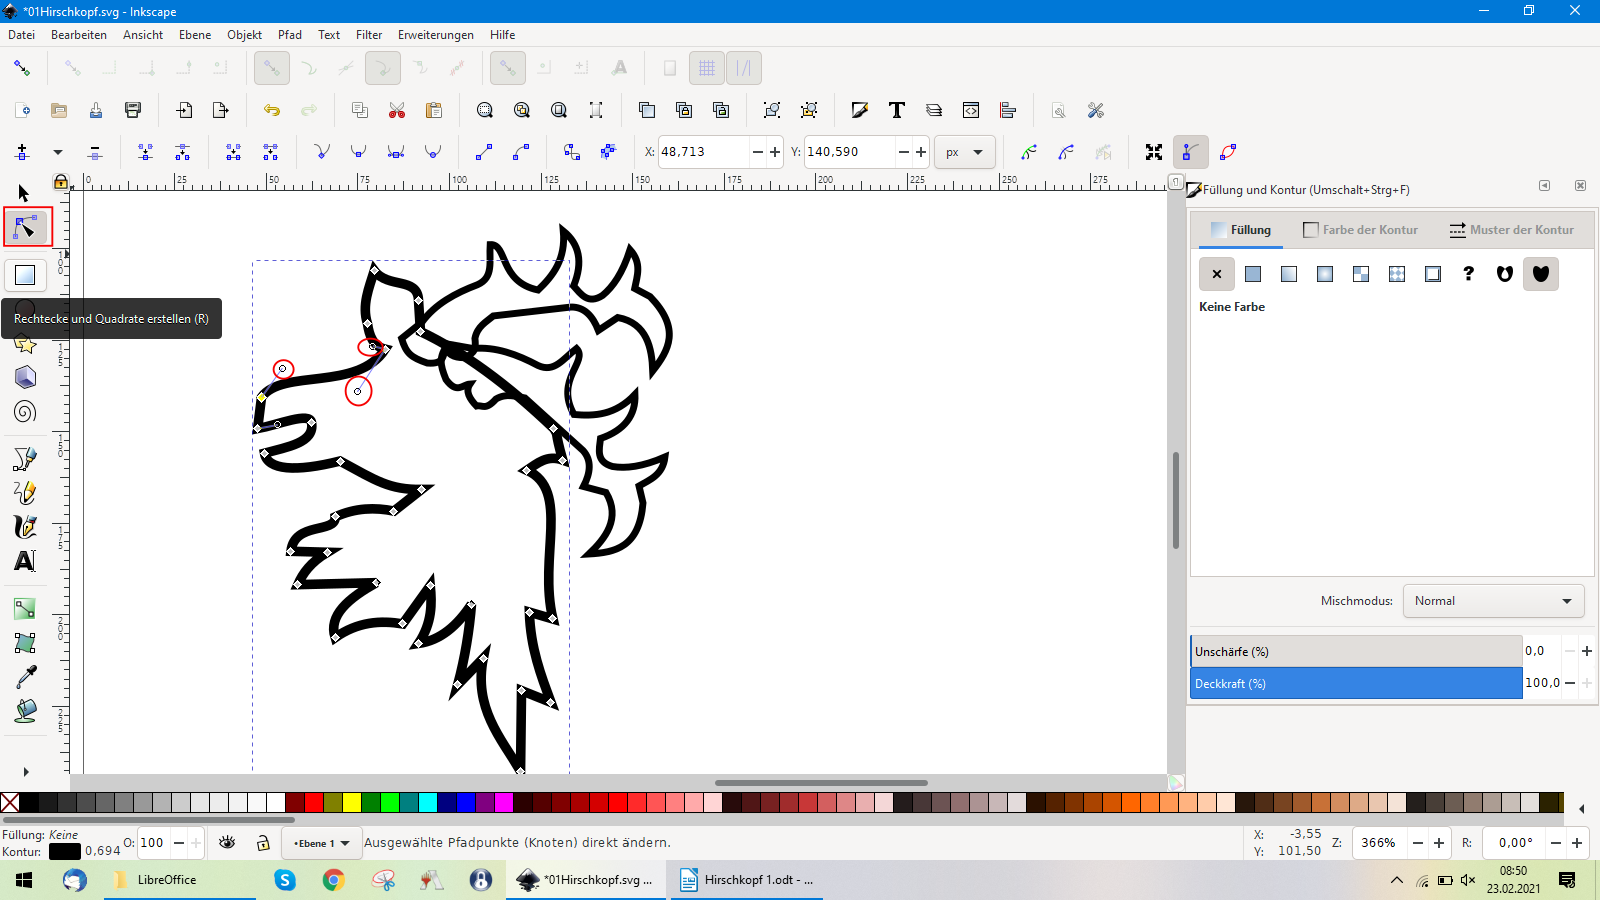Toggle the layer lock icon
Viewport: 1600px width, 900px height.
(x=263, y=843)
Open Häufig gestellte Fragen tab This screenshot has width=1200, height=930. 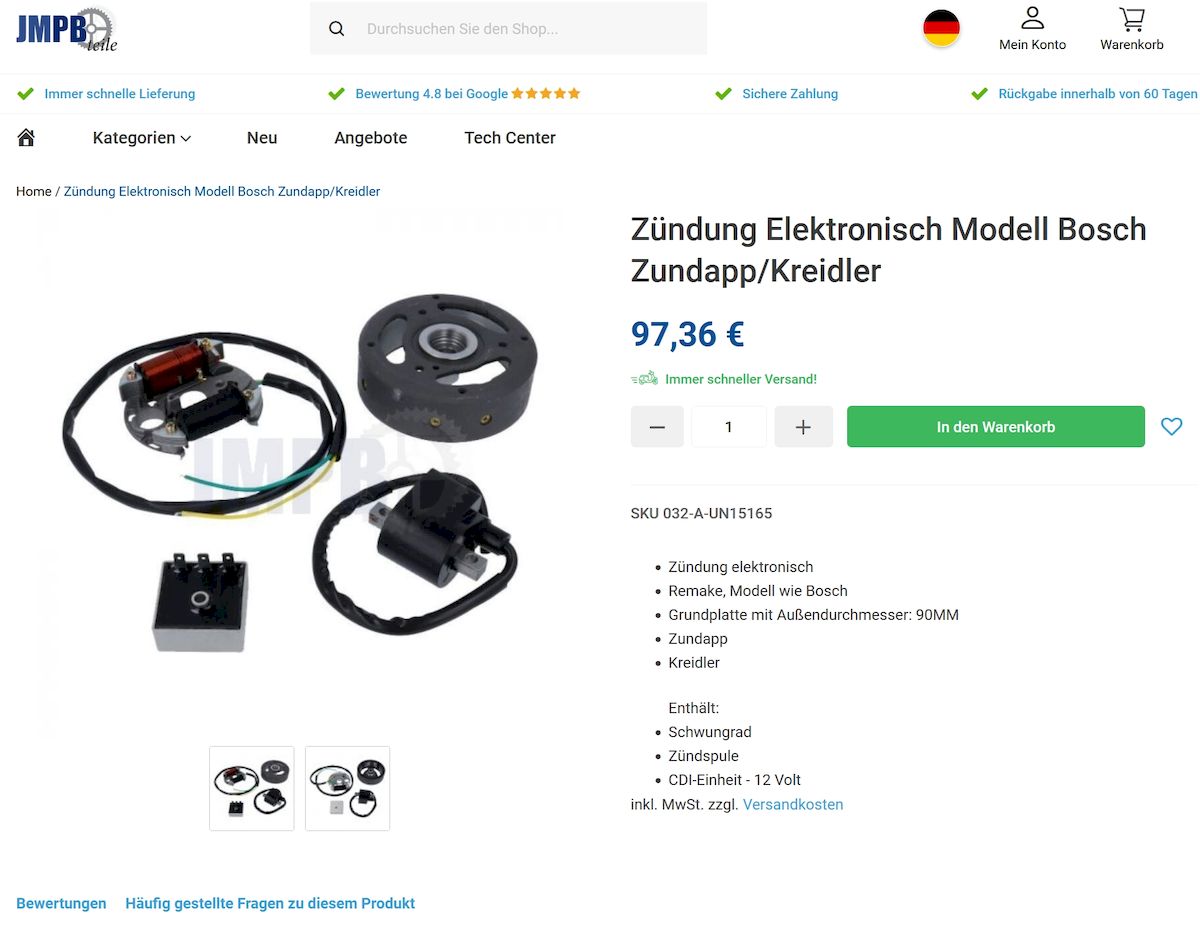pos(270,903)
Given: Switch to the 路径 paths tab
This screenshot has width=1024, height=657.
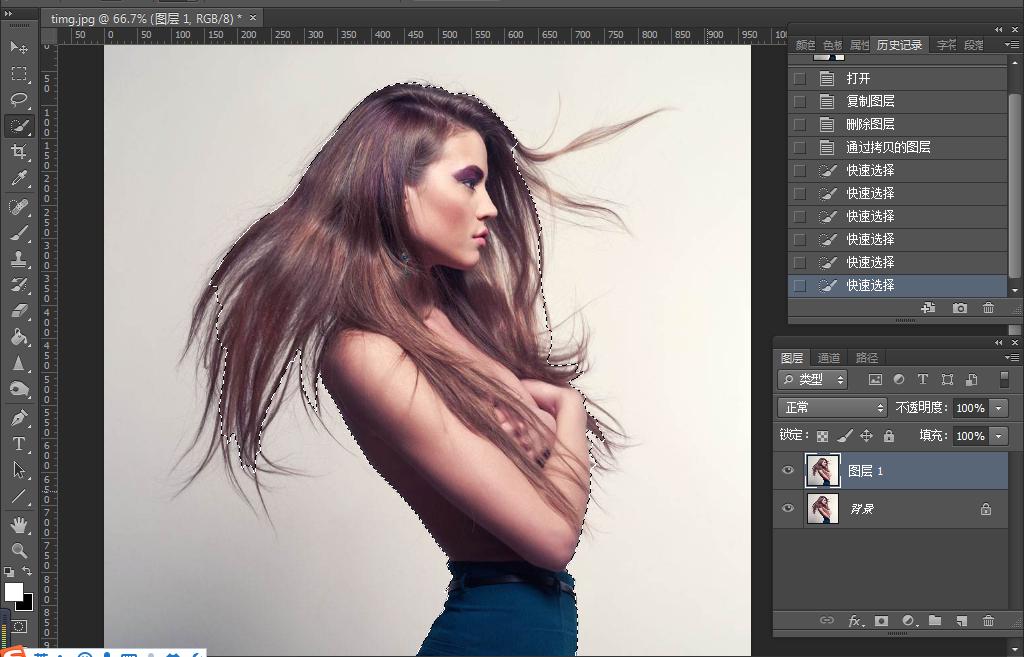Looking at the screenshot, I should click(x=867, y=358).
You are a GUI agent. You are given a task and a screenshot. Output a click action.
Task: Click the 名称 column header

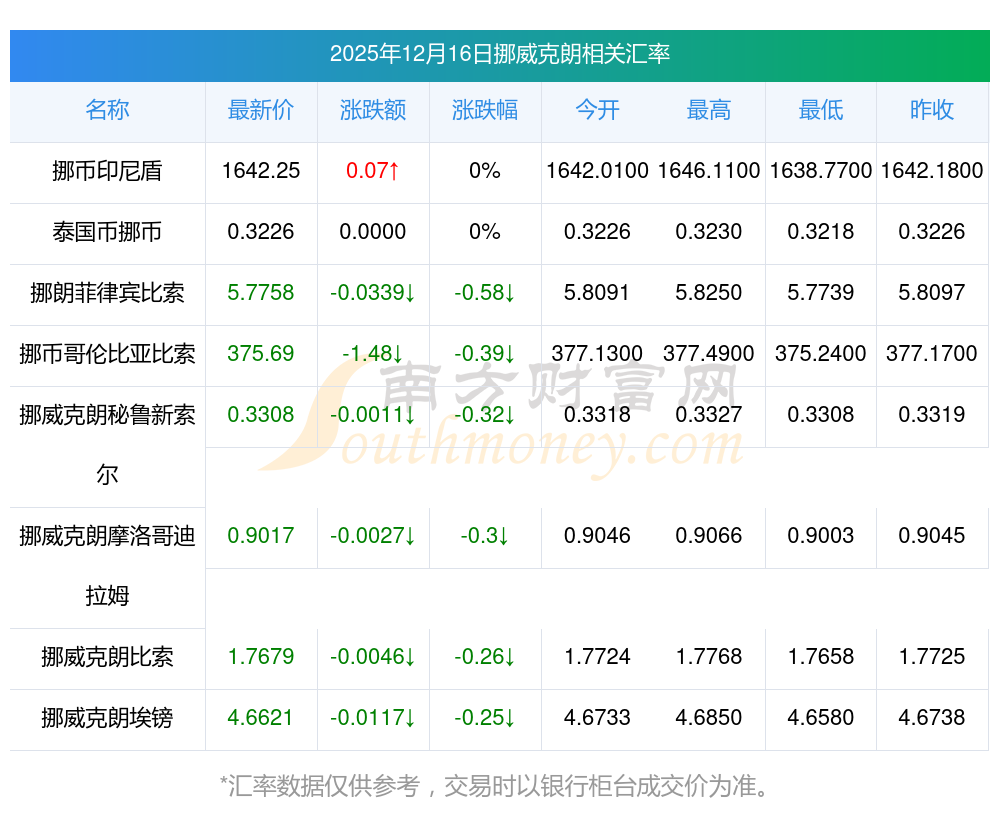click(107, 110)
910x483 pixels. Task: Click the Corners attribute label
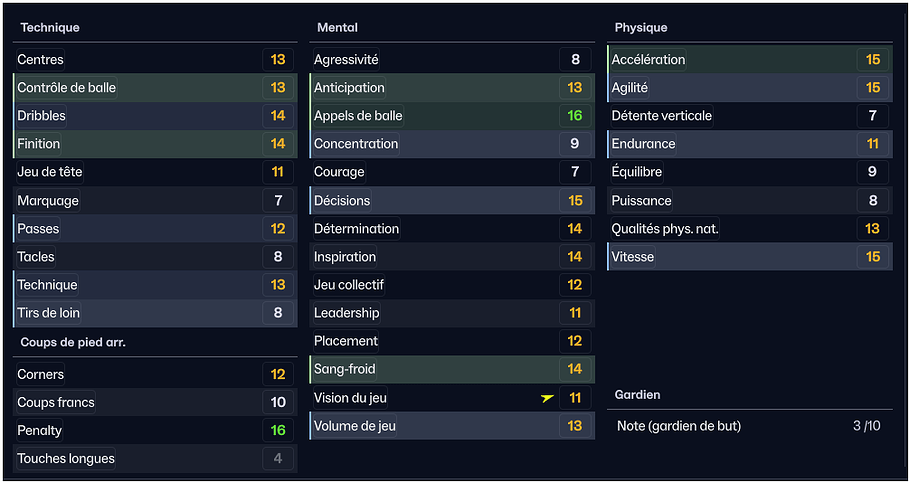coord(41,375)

++++

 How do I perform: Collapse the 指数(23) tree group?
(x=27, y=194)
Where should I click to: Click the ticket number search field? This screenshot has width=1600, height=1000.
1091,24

++++

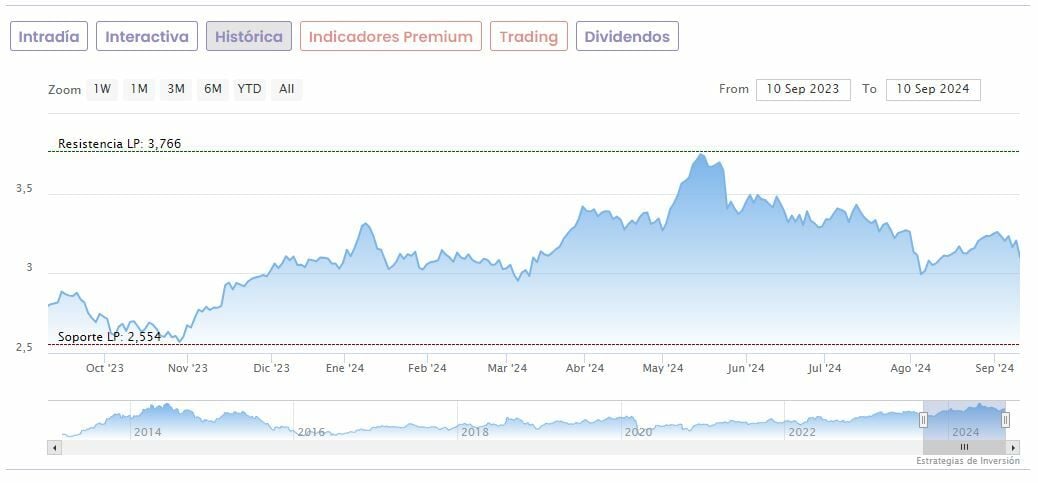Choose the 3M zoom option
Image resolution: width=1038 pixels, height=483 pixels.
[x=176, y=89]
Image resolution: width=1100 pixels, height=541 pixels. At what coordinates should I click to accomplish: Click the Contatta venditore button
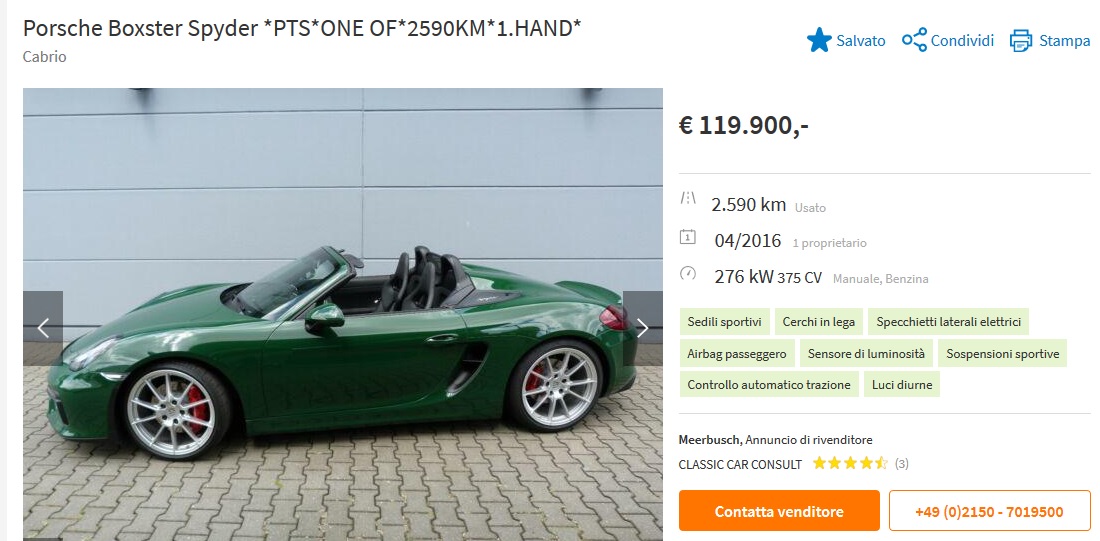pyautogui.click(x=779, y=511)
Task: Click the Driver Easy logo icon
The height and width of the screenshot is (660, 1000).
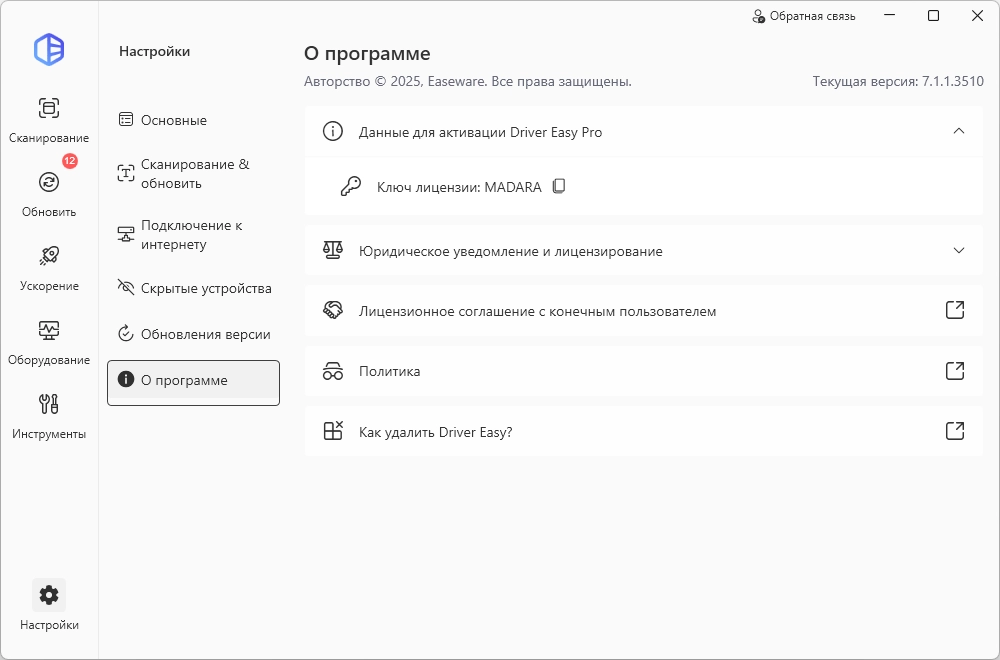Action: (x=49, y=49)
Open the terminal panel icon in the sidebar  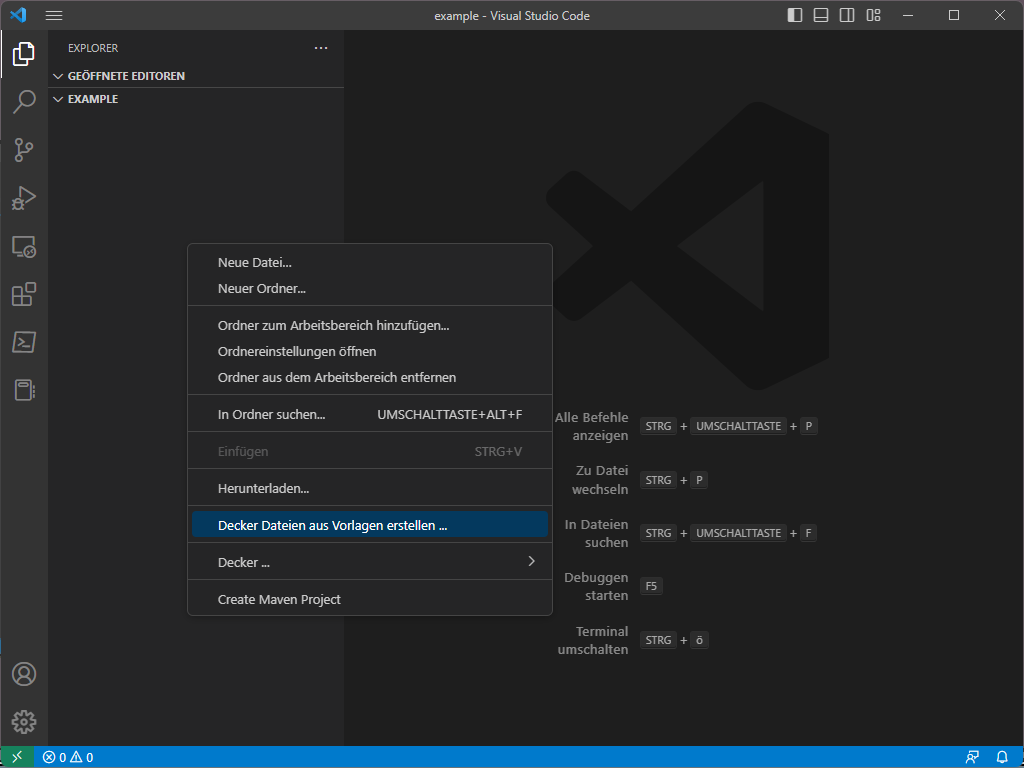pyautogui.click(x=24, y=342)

++++

• Task statement
Rewrite the lines above, requests included, starting with the line that contains "910x483 pixels. Task: Click" and going on through the line that contains "coord(41,375)", and multiply each coordinate in the answers by 0.9, rounding to whole numbers with halves going up. Leave the pictures out, and keep every other number as it is.

• Answer to the problem
910x483 pixels. Task: Click the Corners attribute label
coord(37,338)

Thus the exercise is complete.